INPUT RECORDS:
####################

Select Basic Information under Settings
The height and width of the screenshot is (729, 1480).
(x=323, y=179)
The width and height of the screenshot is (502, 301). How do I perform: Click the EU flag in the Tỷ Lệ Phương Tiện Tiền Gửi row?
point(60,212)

####################

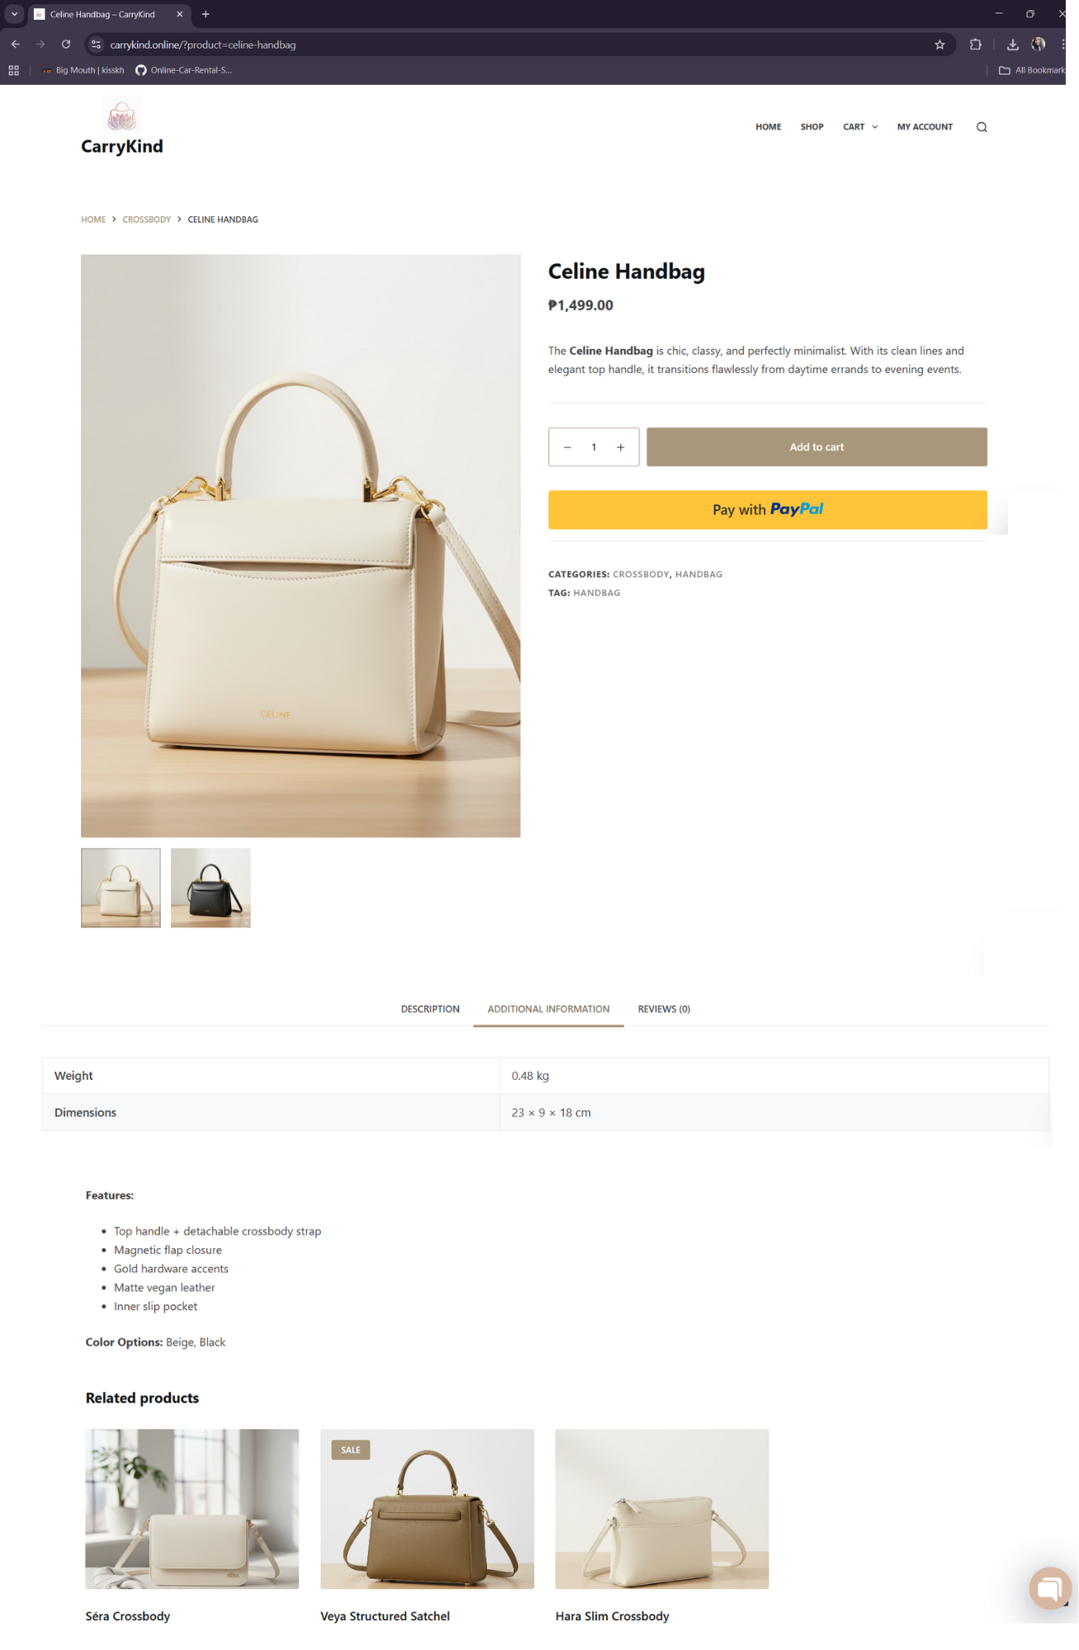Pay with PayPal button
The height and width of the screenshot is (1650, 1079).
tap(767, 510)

####################

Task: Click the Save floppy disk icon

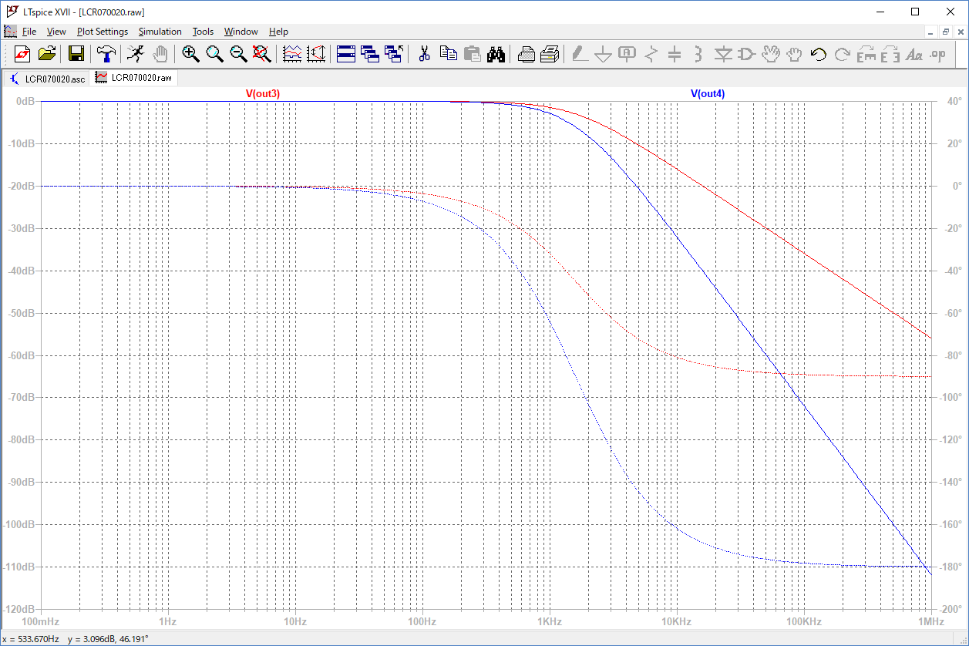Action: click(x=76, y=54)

####################

DIRECTIVE: Return each line from the data above that contains the word "screenshot". Case matters.

RIGHT ANSWER:
The height and width of the screenshot is (729, 1480).
The width and height of the screenshot is (502, 301). How do I perform: Click the EU flag in the Tỷ Lệ Phương Tiện Tiền Gửi row?
The height and width of the screenshot is (1650, 1079).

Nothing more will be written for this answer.